The door opened, a man in a blouse was led out; the registrar appeared on the threshold and Bernardet asked if he could not see M. Ginory immediately, as he had an important communication to make to him.

"I will not detain him long," he said.

Far from appearing annoyed, the Magistrate seemed delighted to see the officer. He related to him all he knew, how he had seen the man at M. Rovère's funeral. That Mme. Moniche had recognized him as the one whom she had surprised standing with M. Rovère before the open safe. That he had signed his name and took first rank in the funeral cortège, less by reason of an old friendship which dated from childhood than by that strange and impulsive sentiment which compels the guilty man to haunt the scene of his crime, to remain near his victim, as if the murder, the blood, the corpse, held for him a morbid fascination.

"I shall soon know," said M. Ginory. He dictated to the registrar a citation to appear before him, rang the bell and gave the order to serve the notice on M. Dantin at the given address and to bring him to the Palais.

"Do not lose sight of him," he said to Bernardet, and began some other examinations. Bernardet bowed and his eyes shone like those of a sleuth hound on the scent of his prey.


CHAPTER X.

Between the examining Magistrate, who questioned, and the man cited to appear before him, who replied, it was a duel; a close game, rapid and tragic, in which each feint might make a mortal wound; in which each parry and thrust might be decisive. No one in the world has the power of the man who, in a word, can change to a prisoner the one who enters the Palais as a passer-by. Behind this inquisitor of the law the prison stands; the tribunal in its red robes appears; the beams of the scaffold cast their sinister shadows, and the magistrate's cold chamber already seems to have the lugubrious humidity of the dungeons where the condemned await their fate.

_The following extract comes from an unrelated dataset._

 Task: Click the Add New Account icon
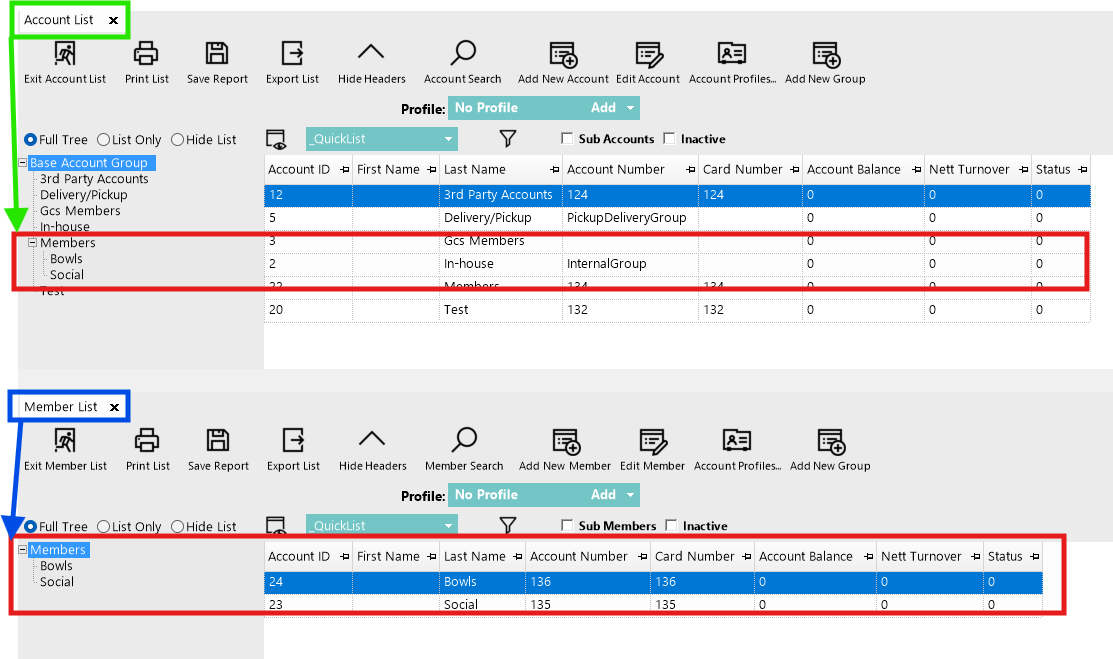[564, 54]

Jacques Dantin arrived at the Palais in answer to the Magistrate's citation, with the apparent alacrity of a man who, regretting a friend tragically put out of the world, wishes to aid in avenging him. He did not hesitate a second, and Bernardet, who saw him enter the carriage, was struck with the seeming eagerness and haste with which he responded to the Magistrate's order. When M. Ginory was informed that Jacques Dantin had arrived, he allowed an involuntary "Ah!" to escape him. This ah! seemed to express the satisfaction of an impatient spectator when the signal is given which announces that the curtain is about to be raised. For the Examining Magistrate, the drama in which he was about to unravel the mystery was to begin. He kept his eyes fixed upon the door, attributing, correctly, a great importance to the first impression the comer would make upon him as he entered the room. M. Ginory found that he was much excited; this was to him a novel thing; but by exercising his strong will he succeeded in mastering the emotion, and his face and manner showed no trace of it.

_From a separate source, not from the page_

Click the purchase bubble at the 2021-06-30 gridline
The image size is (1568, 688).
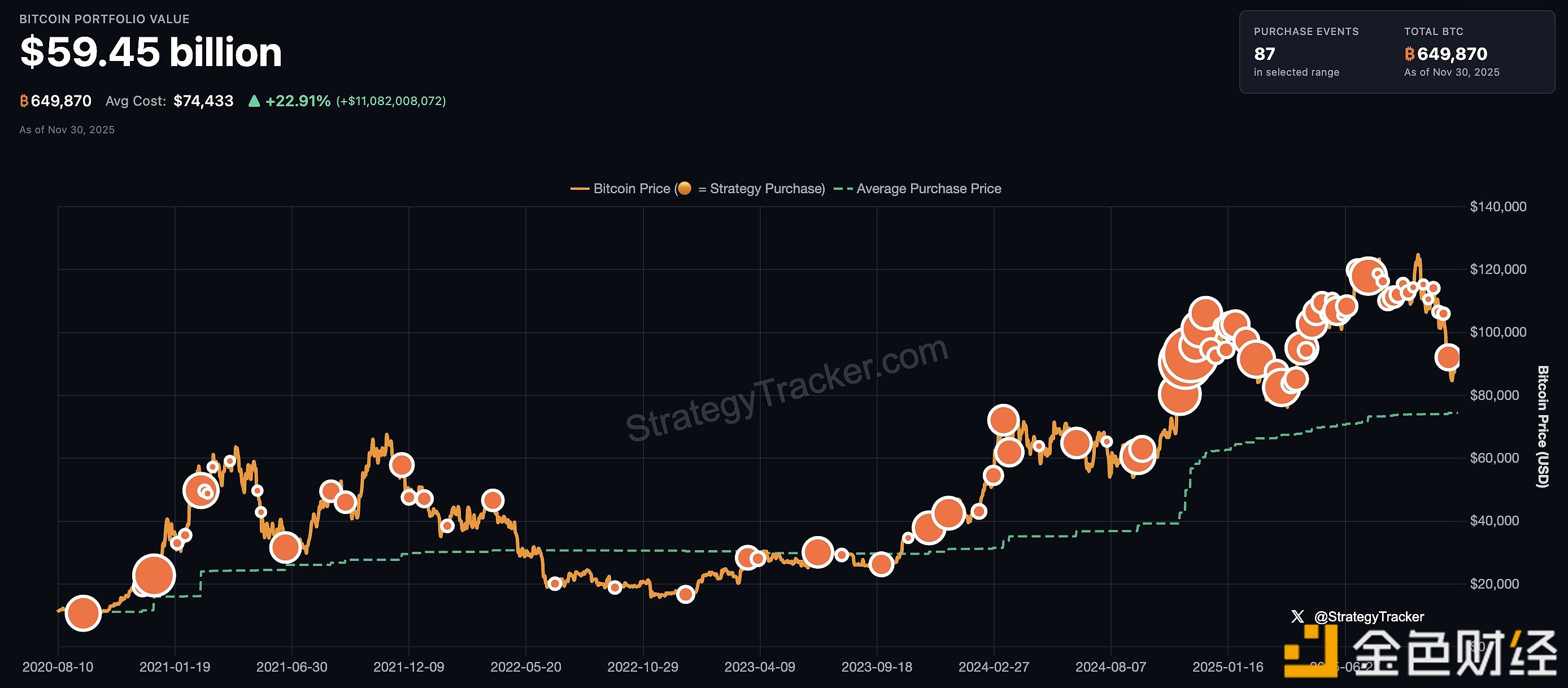(x=285, y=547)
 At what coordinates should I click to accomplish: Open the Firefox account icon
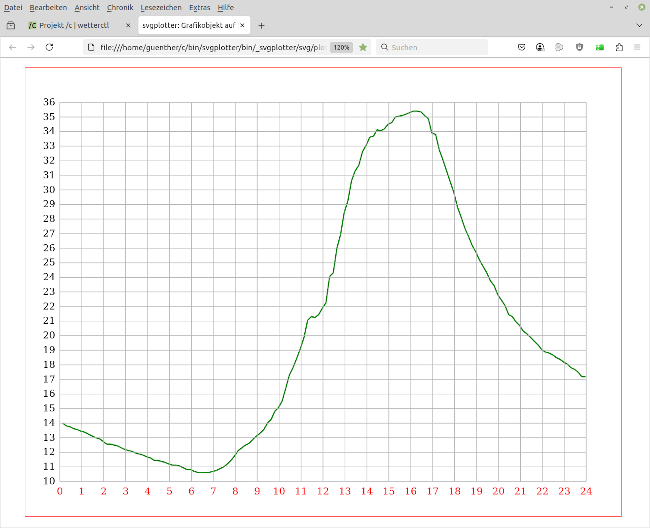tap(540, 47)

In the open door M. Jacques Dantin appeared. The first view, for the Magistrate, was favorable. The man was tall, well built; he bowed with grace and looked straight before him. But at the same time M. Ginory was struck by the strange resemblance of this haughty face to that image obtained by means of Bernardet's kodak. It seemed to him that this image had the same stature, the same form as that man surrounded by the hazy clouds. Upon a second examination it seemed to the Magistrate that the face betrayed a restrained violence, a latent brutality. The eyes were stern, under their bristling brows; the pointed beard, quite thin on the cheeks, showed the heavy jaws, and under the gray mustache the under lip protruded like those of certain Spanish cavaliers painted by Velasquez.